INSTRUCTIONS TO FOLLOW: Identify every line in the records below that contains the word "agent", and reproduce each one.

DATA FOR THE TASK:
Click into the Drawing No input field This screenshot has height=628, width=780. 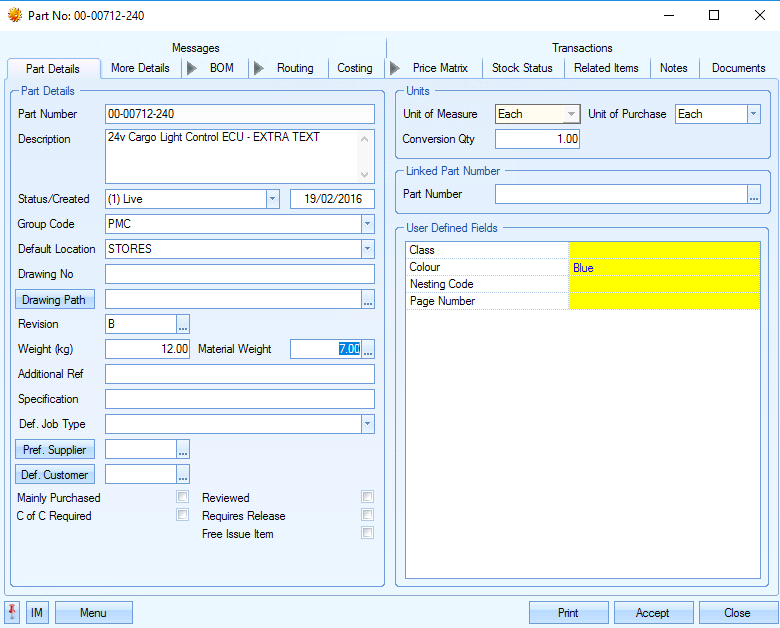[239, 274]
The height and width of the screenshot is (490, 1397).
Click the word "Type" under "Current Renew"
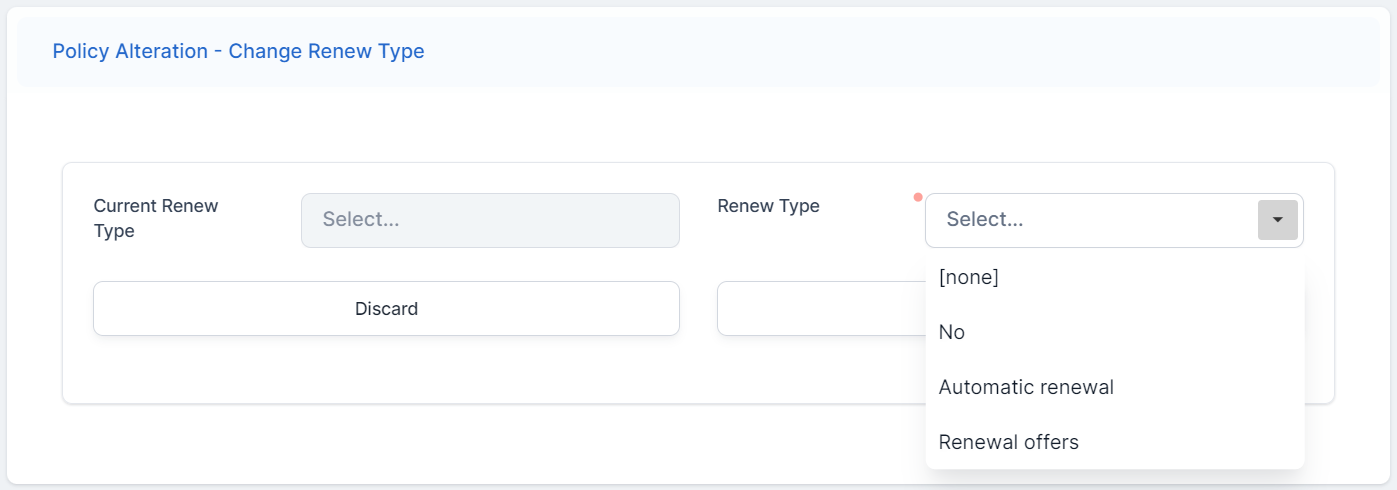click(114, 231)
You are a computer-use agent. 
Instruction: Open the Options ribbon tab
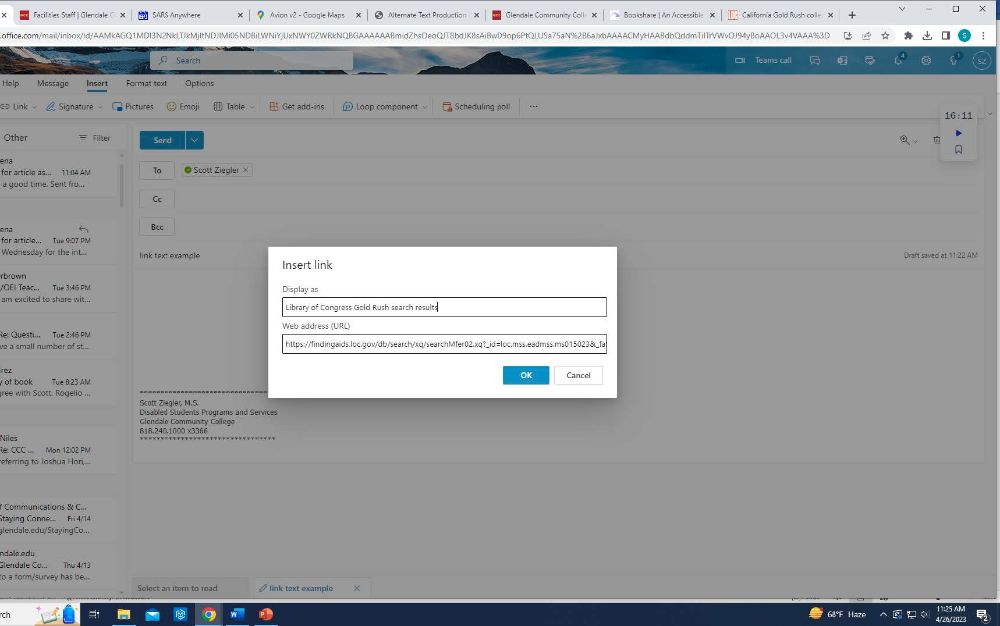(199, 83)
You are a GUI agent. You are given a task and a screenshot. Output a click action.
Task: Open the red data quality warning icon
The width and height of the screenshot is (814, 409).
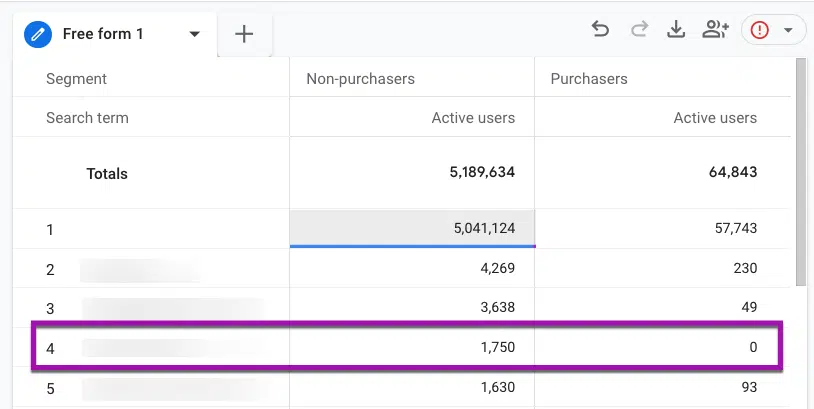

REPLY:
You are a computer-use agent. 
You are a GUI agent. You are given a task and a screenshot. Output a click action.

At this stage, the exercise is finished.